諸外国でも民泊の営業日数を規制している例はある。観光庁によると、英ロンドンは年90日以内、オランダ・アムステルダムでは年60日以内だ。

既存の旅館やホテルは住宅地で営業できない。新法では住宅地も含めて民泊の営業が可能となるため、自宅や賃貸マンションの一室を民泊に転用する動きが広がりそうだ。

日本政策投資銀行は2020年に訪日客が4000万人に増えた場合、東京都内で1880万人分の宿泊施設が足りなくなると試算する。個人が保有する試算を活用したシェアリングエコノミーを通じ、観光資源の多様化やホテル不足の解消につなげる。

各国の民泊営業日数を巡る規制
日本(新法) 年180日以下なら自治体への届け出で可能
英ロンドン 年90日以内なら許可不要
仏パリ 部屋の持ち主が年8カ月以上住んでいれば自治体に届け出不要
独ハンブルク 部屋の持ち主が年4カ月以上住んでいれば許認可を得て可能
蘭アムステルダム 年60日以内で近隣の同意があれば許可不要
米ニューヨーク 共同住宅で居住者がいなければ30日未満の短期滞在は違法
(注)政府検討会の資料をもとに作成

(2016年12月4日日本経済新聞朝刊1面抜粋)

民泊を代表する仲介サイトはairbnb(エアービーアンドビー)ですよね。
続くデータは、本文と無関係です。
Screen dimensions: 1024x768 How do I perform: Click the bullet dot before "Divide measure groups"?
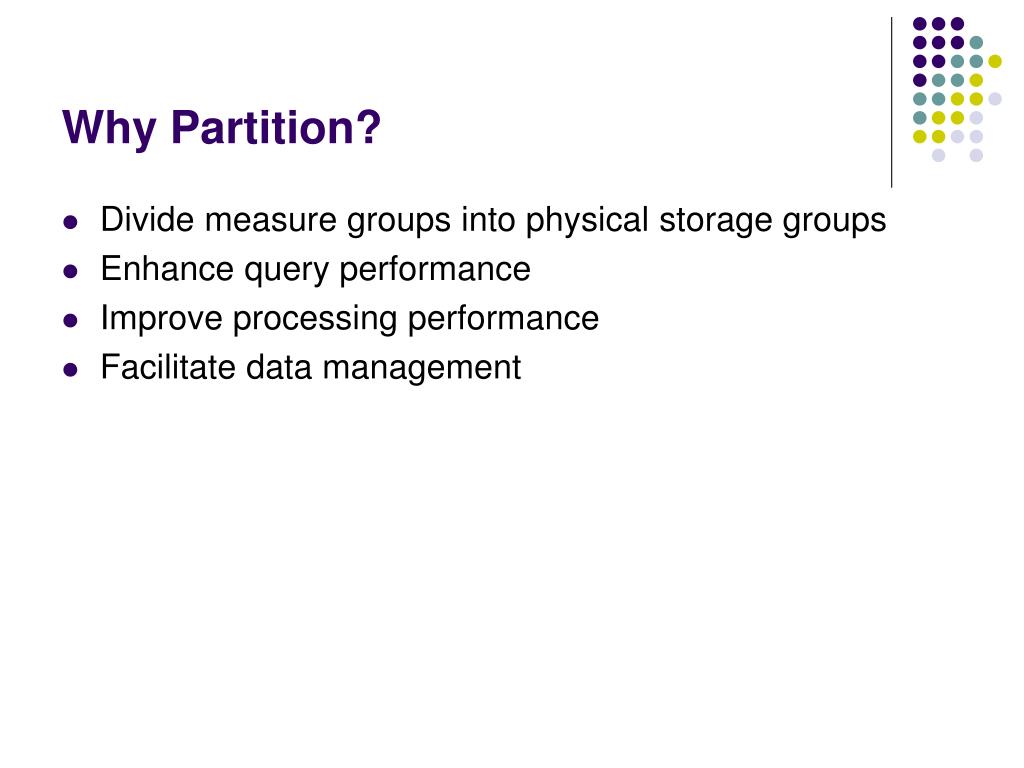pos(71,222)
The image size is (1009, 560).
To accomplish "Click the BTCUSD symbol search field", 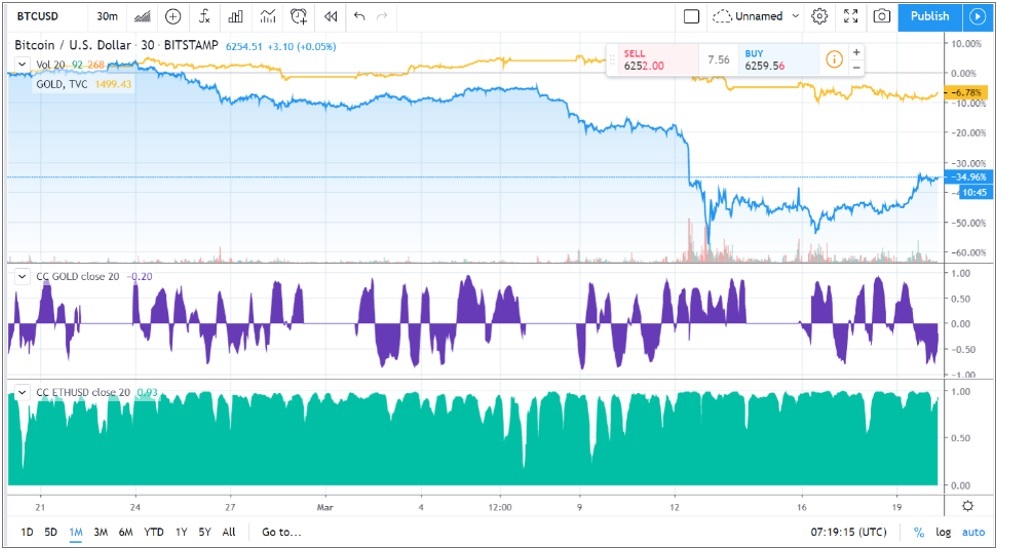I will (42, 16).
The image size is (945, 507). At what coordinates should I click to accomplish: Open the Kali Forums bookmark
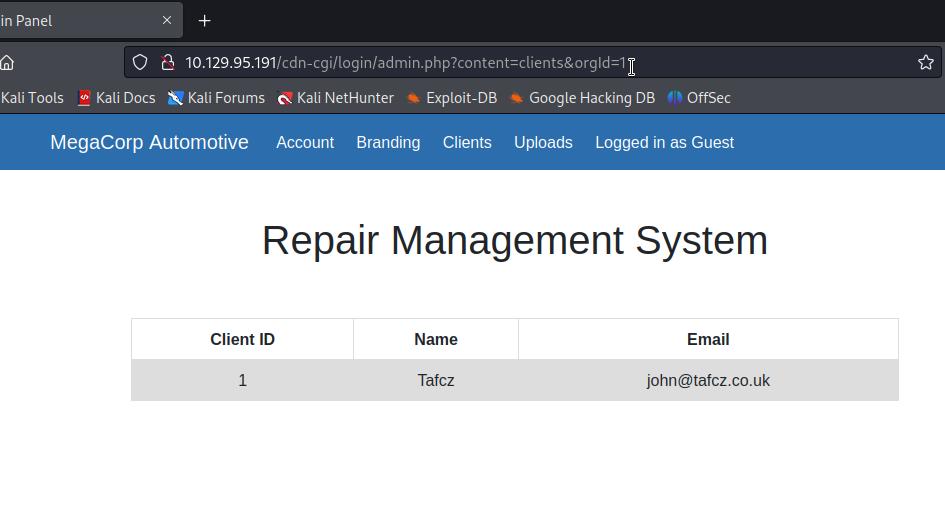tap(216, 98)
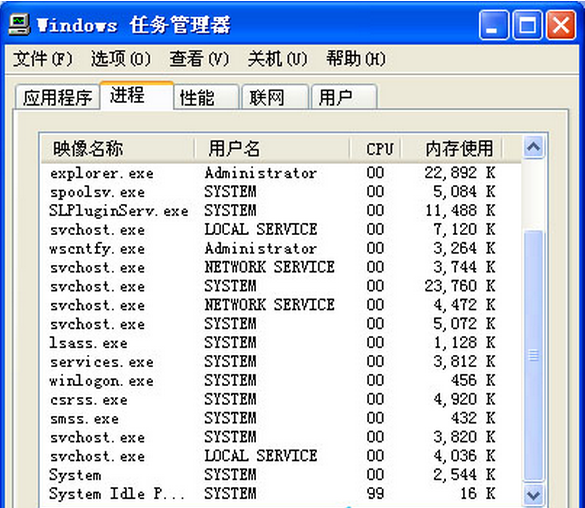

今や訪日外国人の1割がこのairbnbを利用しているんですよね。

エアビー宿泊 日本300万人

民泊仲介世界最大手の米エアビーアンドビーを利用した訪日客の数が2016年1〜10月の累計で300万人を超えたことが明らかになった。10月末で訪日外国人観光客の数は2000万人を突破しており、1割前後が同社のサービスを使ったとみられる。民泊を巡る法整備が難航する中、訪日客の利用が先行していることが浮き彫りになった。

民泊とは旅行者らを一般住宅の空き部屋などに有料で泊めること。[…]

エアビーアンドビーを利用した訪日客の数は16年1〜10月の累計で300万人を超えて過去最高になった。15年は約130万人だったため、2倍以上の水準だ。「日本は(宿泊者の数で)トップ5に入る」(レヘイン氏)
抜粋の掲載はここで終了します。